TEXT SEGMENT »
Ethiopia is commonly called the birthplace of coffee. An old legend says that coffee consumption started there around 700 to 850 AD. At the time, a young goatherd named Kaldi watched his sheep jump and act more energetic after they ate some red berries.
He tried some of the berries from the plant and felt energized as well. The berries were what we now know as raw coffee beans. After he took some to a local monastery, the monks realized their benefits. To preserve them longer, the monks roasted the berries and mixed them with water.
We’ve all heard the saying that whoever decided to smash a coffee bean and mix it with water was a genius, and we can all agree on that. Although there are legends from several countries that take credit for creating brewed coffee, what’s more important is picking the right kind so you can enjoy it.
If you’re looking for an excellent cup of coffee, Ethiopian varieties won’t disappoint. Here’s what you need to know about them.

TASK SET »
[a] According to the coffee text, how did the monks make the berries last longer?
[b] Reproduce the coffee text word for word, everything from "Ethiopia is commonly" down to "can enjoy it.".
The lines that come next have nothing to do with the coffee text.

COLLECTED DATA »
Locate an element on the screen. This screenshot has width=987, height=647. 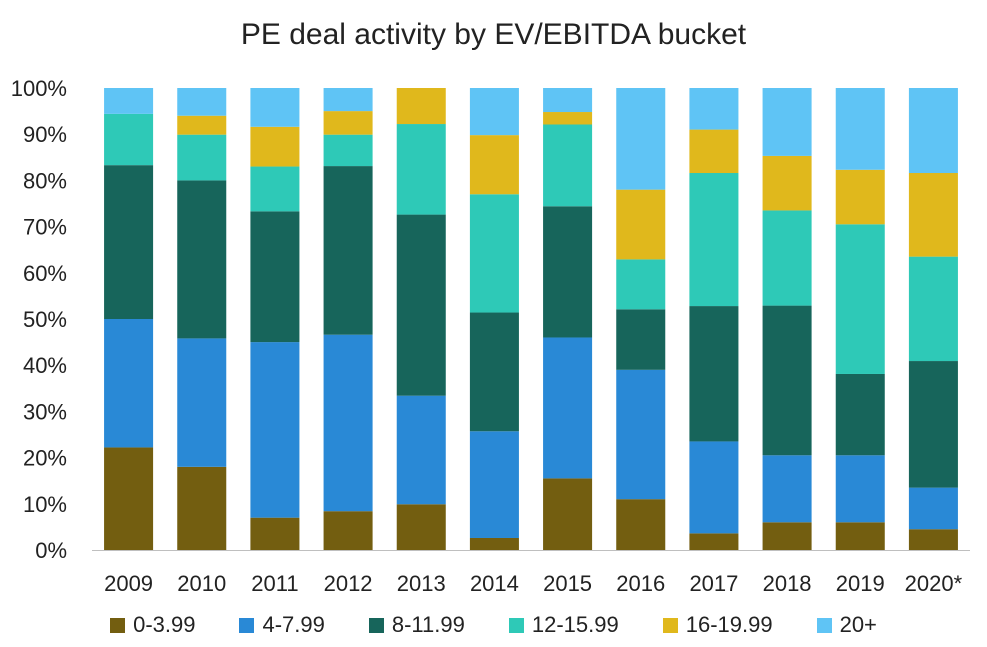
bar-segment-2016-20- is located at coordinates (641, 139).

SOLUTIONS TO THE TASKS »
[a] They roasted the berries and mixed them with water.

[b]
Ethiopia is commonly called the birthplace of coffee. An old legend says that coffee consumption started there around 700 to 850 AD. At the time, a young goatherd named Kaldi watched his sheep jump and act more energetic after they ate some red berries.
He tried some of the berries from the plant and felt energized as well. The berries were what we now know as raw coffee beans. After he took some to a local monastery, the monks realized their benefits. To preserve them longer, the monks roasted the berries and mixed them with water.
We’ve all heard the saying that whoever decided to smash a coffee bean and mix it with water was a genius, and we can all agree on that. Although there are legends from several countries that take credit for creating brewed coffee, what’s more important is picking the right kind so you can enjoy it.